I recently found the correct strap to match this unique dial from Timex. What do you think?


----------



## Margarets Dad (Feb 26, 2017)

Beautiful. I have Timex Nebulas in the two blue colors. Seems like the red one is the rarest.


----------



## Always"watching" (Sep 21, 2013)

It's taken four hours since you posted this to get one response dear JerseyMo. So, I shall make it two by saying how nice that watch looks. I love the watch and I love the strap - great combination.


----------



## dobra (Aug 20, 2009)

You couldn't have chosen better! Is the watch in working condition ?

mike


----------



## davidcxn (Nov 4, 2010)

Great looking watch and your choice of strap suits it perfectly. :thumbsup:


----------



## JerseyMo (Aug 2, 2010)

dobra said:


> You couldn't have chosen better! Is the watch in working condition ?
> 
> mike


 Yes, the watch runs.


----------



## stolid (Aug 21, 2009)

That looks great. Are the indices orange, or is that the light?

Thanks for posting!


----------



## mel (Dec 6, 2006)

JM doesn't have non-workers - - just ones he has yet to get working :yes:

Beautiful combo JM! :yes:


----------



## JerseyMo (Aug 2, 2010)

stolid said:


> That looks great. Are the indices orange, or is that the light?
> 
> Thanks for posting!


 yes, they are orange.



mel said:


> JM doesn't have non-workers - - just ones he has yet to get working :yes:
> 
> Beautiful combo JM! :yes:


 I like that, will use it as a tag line. A lot of 60 is coming in today which brings me to about 300 I have to "get working".
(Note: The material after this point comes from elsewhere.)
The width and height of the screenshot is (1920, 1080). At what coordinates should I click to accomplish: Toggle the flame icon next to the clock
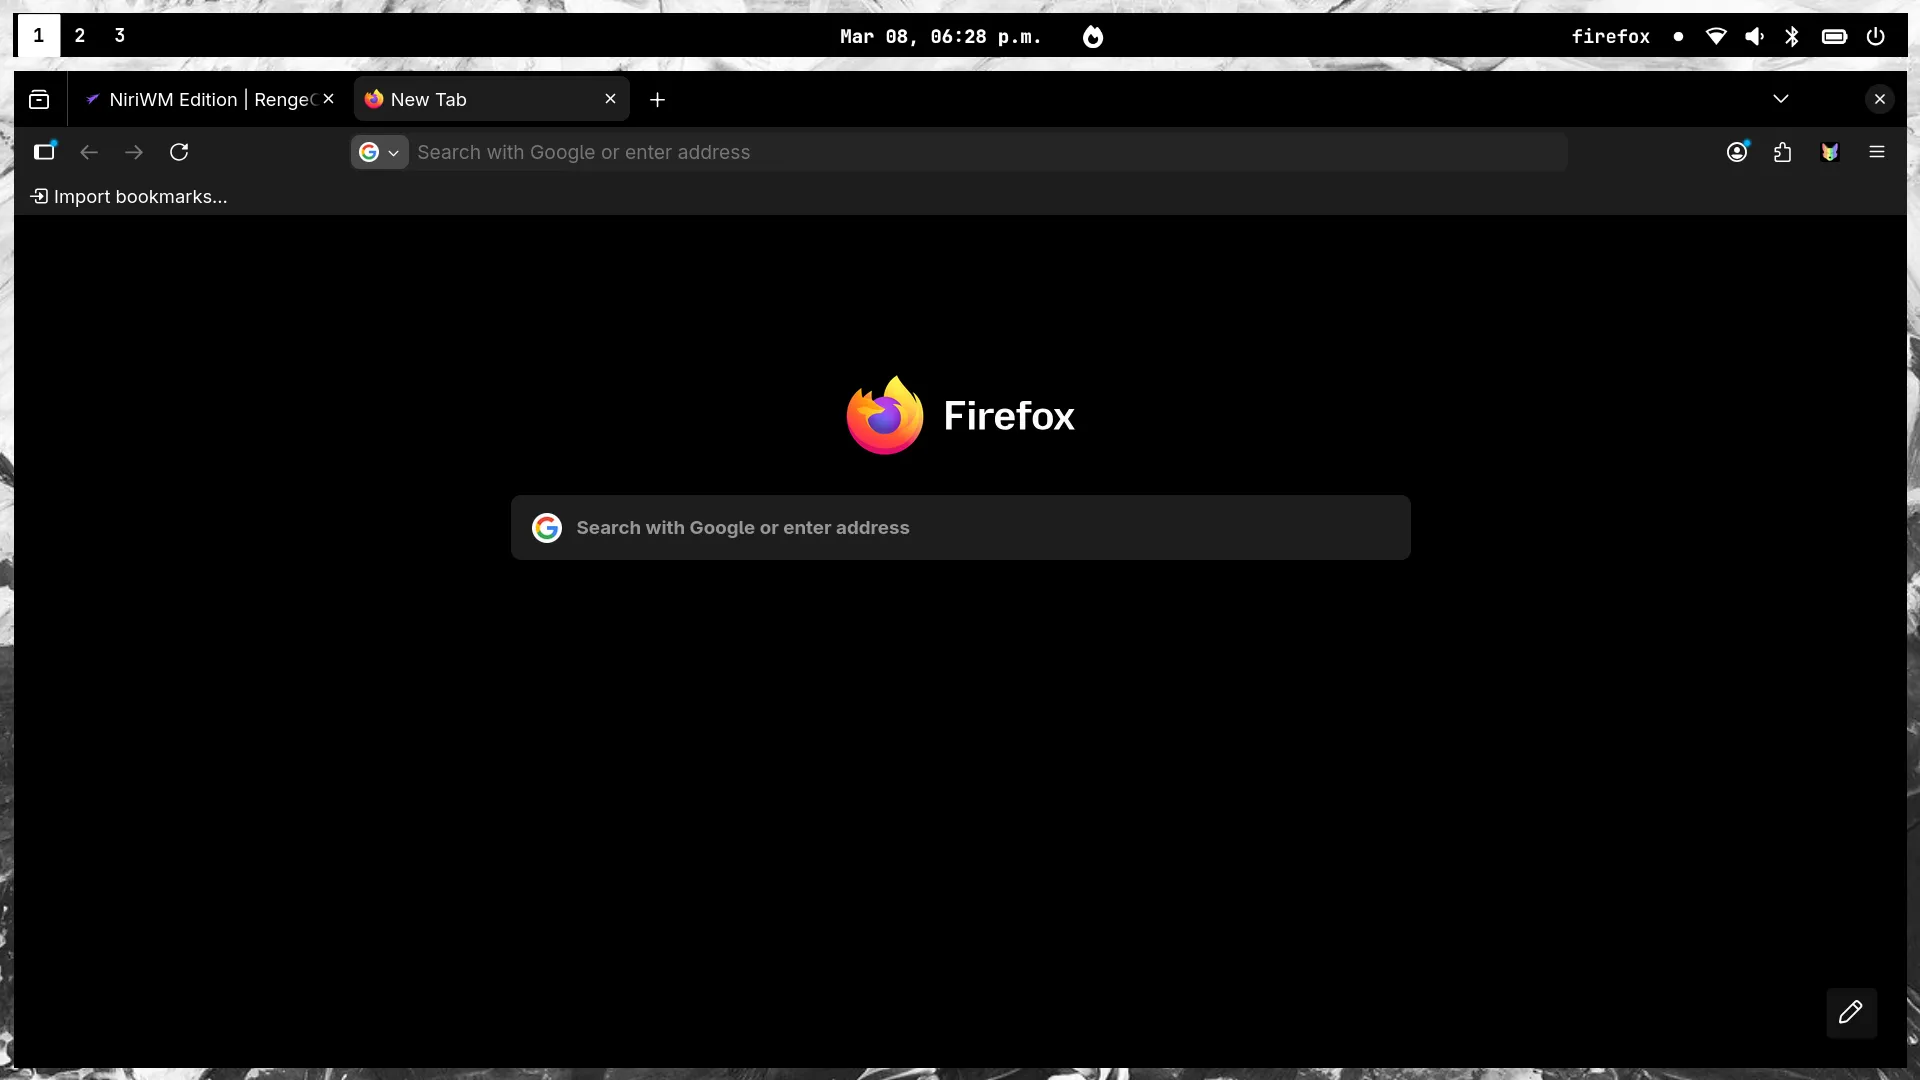1093,37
one is a Black Max....funny how we just mentioned this model. and bam one shows up.

Now about that pile of gold...


----------



## RoddyJB (May 11, 2008)

Is the "Red Nebula" designation from Timex? I think I have a similar watch around here somewhere...


----------



## JerseyMo (Aug 2, 2010)

Roddyjb said:


> Is the "Red Nebula" designation from Timex? I think I have a similar watch around here somewhere...
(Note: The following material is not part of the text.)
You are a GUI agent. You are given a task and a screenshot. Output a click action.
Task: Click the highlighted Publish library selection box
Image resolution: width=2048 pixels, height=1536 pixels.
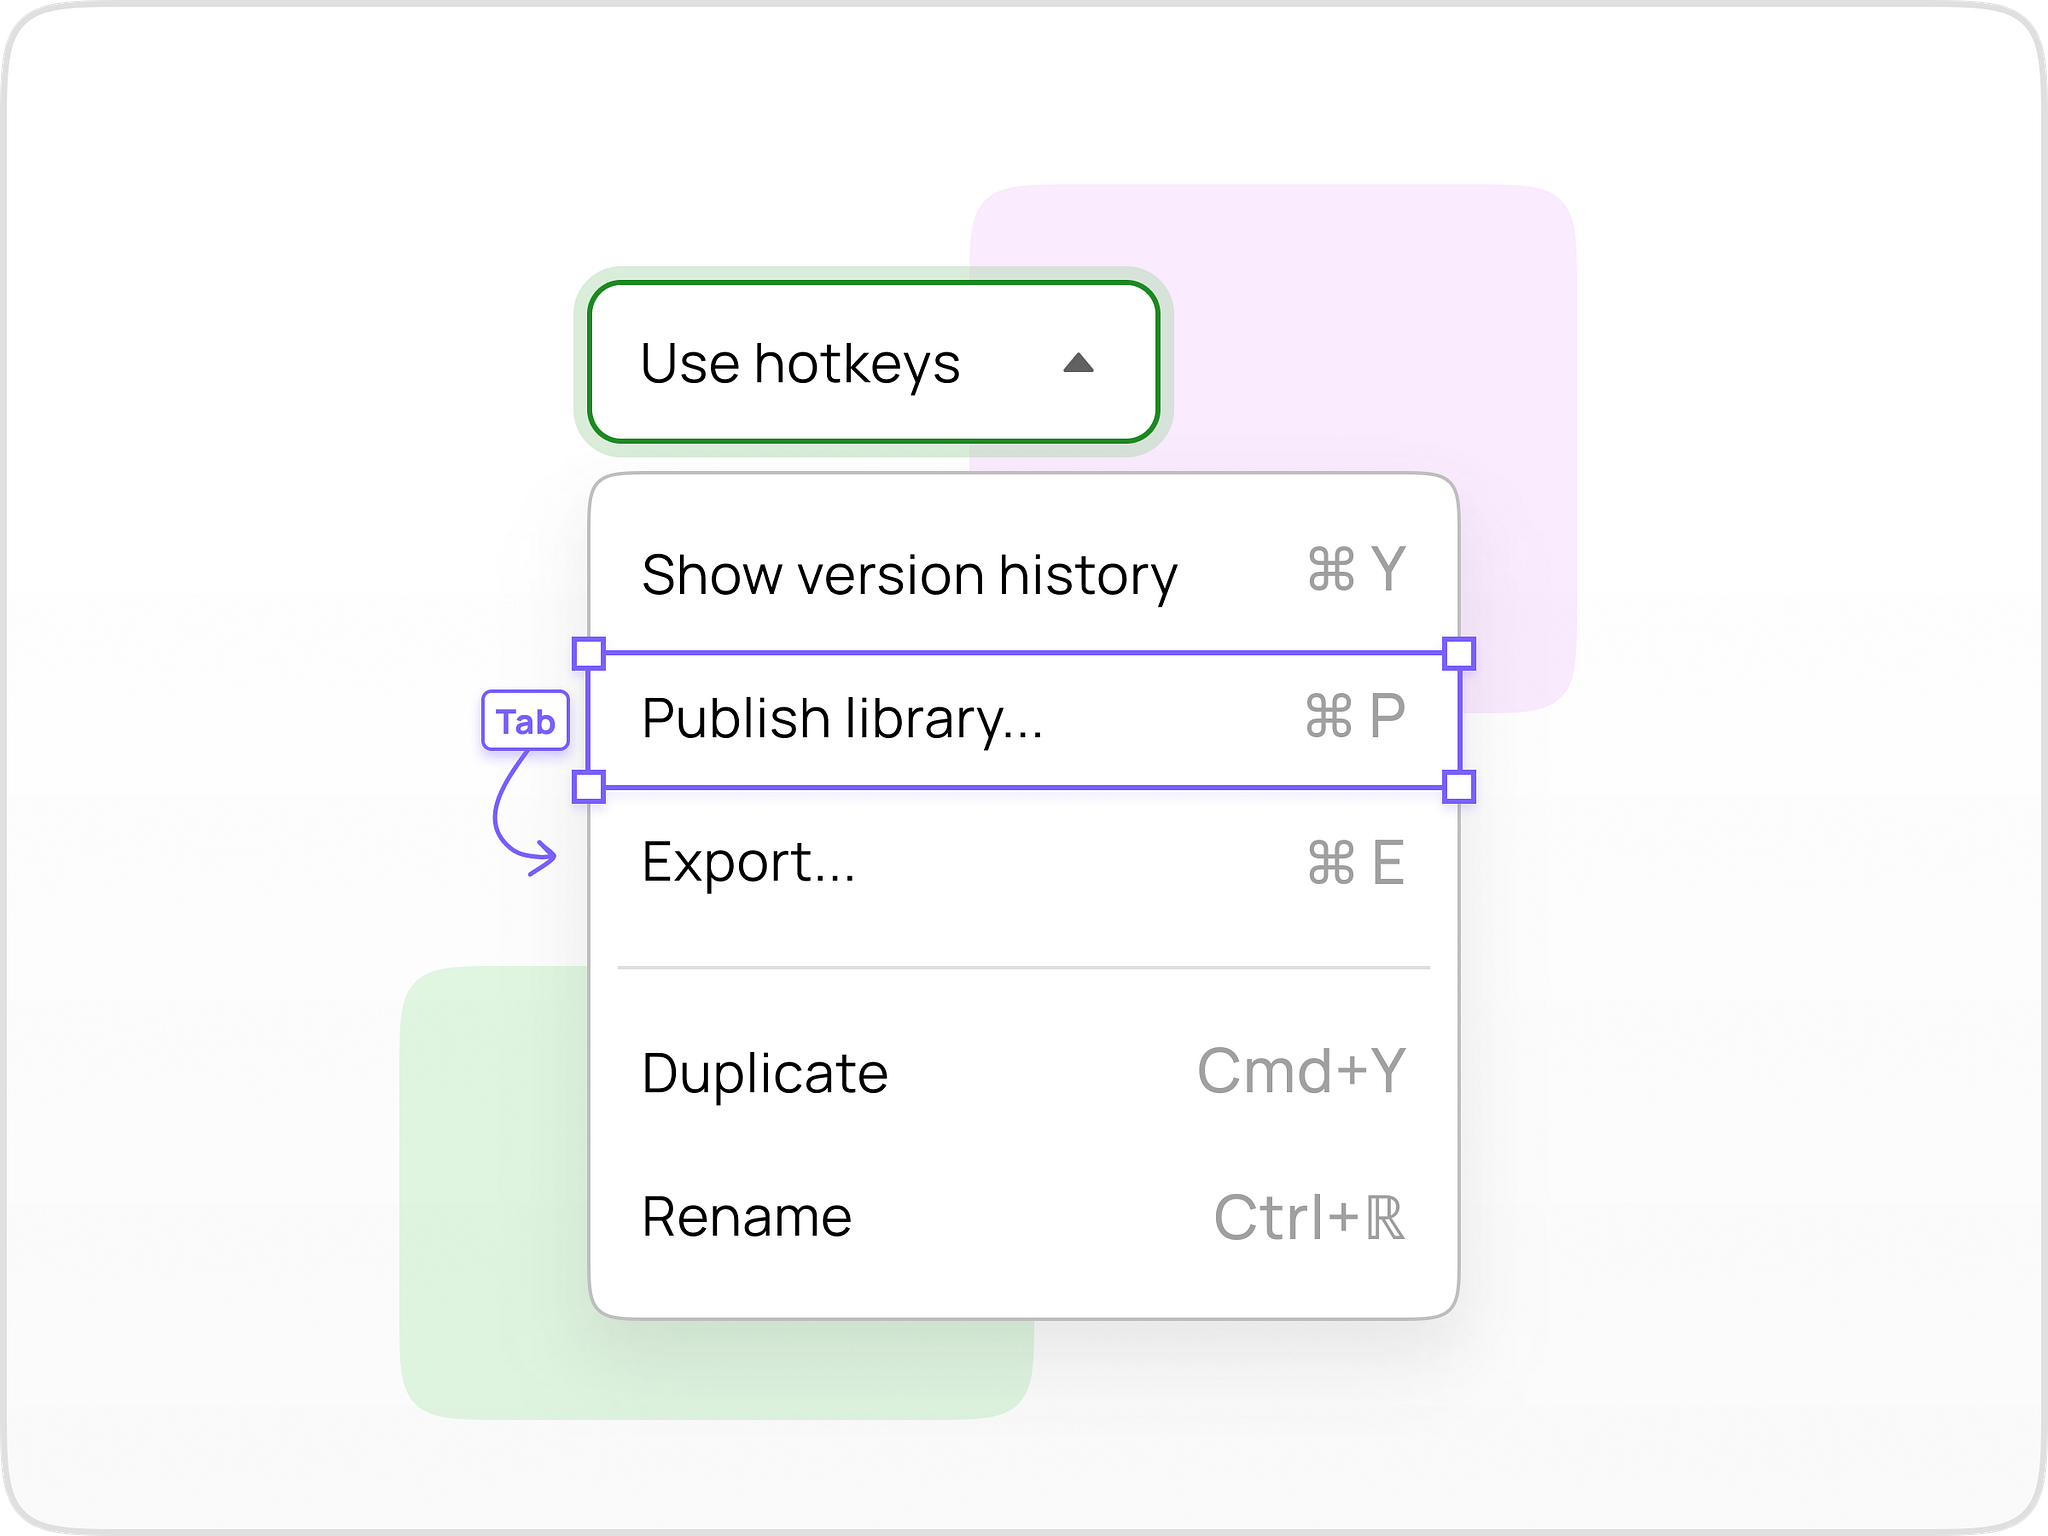point(1020,716)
 No, that is a name that is often used to describe the dial. The model itself comes from the "Electronic" series.

Red Nebula just sounds more exotic!


----------



## RoddyJB (May 11, 2008)

Cheers Mo!

I found mine, but she's not a Timex after all. Same era though... Caravelle Automatic Waterproof N4 One of these days I"ll have to get a new crystal but for now she's ticking away nicely.


----------



## JerseyMo (Aug 2, 2010)

Roddyjb said:


> Cheers Mo!
> 
> I found mine, but she's not a Timex after all. Same era though... Caravelle Automatic Waterproof N4 One of these days I"ll have to get a new crystal but for now she's ticking away nicely.


 Yes, a very 1970's dial and I'd say that crystal would buff out just fine. That is unless those are cracks and not scuffs.


----------



## JerseyMo (Aug 2, 2010)

This one just came in today along with 59 of his friends! I little tweaking, some JerseyMo magic and it is ticking away just fine.


----------



## RoddyJB (May 11, 2008)

Love the dial on the quartz. Unfortunately, they are cracks on my Caravelle crystal so I will have to find a new one.


----------